One column chart for each month in alphabetical order with days of the week in proper order

That’s all well and good, but what if we want each month ordered in descending order like we had the chart before? We can try changing y = factor() to y = reorder(). We also add scales = "free_y" to facet_wrap so that each chart’s y axis is calculated independently. It’s quickly apparent that this doesn’t work the way we were expecting it to. The facets are not sorted properly and all of them are sorted the same way.

sales %>%
  group_by(month, weekday) %>%
  summarise(weekdaySales = mean(paintings)) %>%
  ggplot() +
  labs(title = "Daily Painting Sales by Month but not in Descending Order",
       x = "Mean Painting Sales",
       y = "Day of the Week") + 
  scale_fill_brewer(palette = "Set2") +
  geom_bar(aes(x = weekdaySales, y = reorder(weekday, weekdaySales), 
               fill = weekday), stat = "identity", show.legend = FALSE) +
  facet_wrap(~ month, scales = "free_y")

One column chart for each month in alphabetical order with days of the week in an unknown order

Not sure what happened, we try to investigate. If we re-run the earlier Mean Weekly Painting Sales in Descending Order chart with the new data and grouped by weekday, we find that the y axis in each facet is, in fact, in order with Sunday with the highest sales and Friday with the lowest, but the order hasn’t been recalculated for each month.

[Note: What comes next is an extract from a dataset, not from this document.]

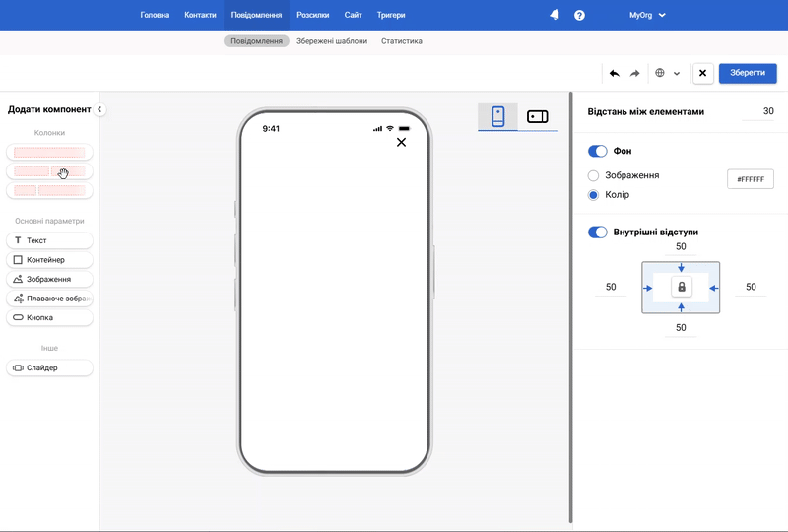Switch to the landscape phone preview icon

538,116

Column chart of mean painting sales vs day of the week in order of descending mean painting sales

Ordering Within Facets

As it turns out, there’s a rather simple way to give your facets each their own ordering. The tidytext package provides the functionality with three functions that go hand-in-hand. reorder_within() does the heavy lifting while scale_x_reordered() and scale_y_reordered() make sure that the order set in reorder_within() is respected.

Tip

Julia Silge writes about reorder_within on her blog here and has some information on its creation and how it came to live in tidytext in the first paragraph of the “Enter reorder_within()” section.

library(tidytext)

Instead of using factor() and reorder(), we change the y axis argument in aes() to use reorder_within: y = reorder_within(weekday, weekdaySales, month). Our first argument, weekday is the vector we want to reorder. The second argument, weekdaySales is the variable we want to use for reordering. The last argument, month, is the variable we want to use for grouping. The third argument could be a vector of column names if we wanted to group by multiple variables. Like with reorder(), we can set the direction to ascending with a minus sign before the ordering argument, weekdaySales. We keep scales = "free_y" in facet_wrap() so that each facet has its own order, and then use scale_y_reordered() to make sure that the new order from reorder_within() is used.

sales %>%
  group_by(month, weekday) %>%
  summarise(weekdaySales = mean(paintings)) %>%
  ggplot() +
  labs(title = "Daily Painting Sales in Descending Order by Month",
       x = "Mean Painting Sales",
       y = "Day of the Week") +
  scale_fill_brewer(palette = "Set2") +
  geom_bar(aes(x = weekdaySales, 
               y = reorder_within(weekday, weekdaySales, month), 
               fill = weekday), stat = "identity", show.legend = FALSE) +
  facet_wrap(~ month, scales = "free_y") +
  scale_y_reordered()
sales %>%
  group_by(month, weekday) %>%
  summarise(weekdaySales = mean(paintings)) %>%
  ggplot() +
  labs(title = "Daily Painting Sales in Ascending Order by Month",
       x = "Mean Painting Sales",
       y = "Day of the Week") +
  scale_fill_brewer(palette = "Set2") +
  geom_bar(aes(x = weekdaySales, 
               y = reorder_within(weekday, -weekdaySales, month), 
               fill = weekday), stat = "identity", show.legend = FALSE) +
  facet_wrap(~ month, scales = "free_y") +
  scale_y_reordered()

Ordering Facets and an Easier Way to Order by Day

At this point, you might be staring at your screen in disbelief and thinking, “But Gus, the facets aren’t in order! The months are in alphabetical order and not calendar order!” You’re not wrong. When we were setting the order of y with factor(), we were doing something that we could have done much earlier in our data creation stage. If we redefine the month and weekday variables using the factor(variable, levels) syntax, we don’t need to use y = factor(weekday) to make sure our days are in order. In addition, the facets will now be in calendar order like they appear in the month.name constant. I’ve chosen to reverse the days_of_the_week so that Sunday appears at the top, rather than at the bottom of the y axis.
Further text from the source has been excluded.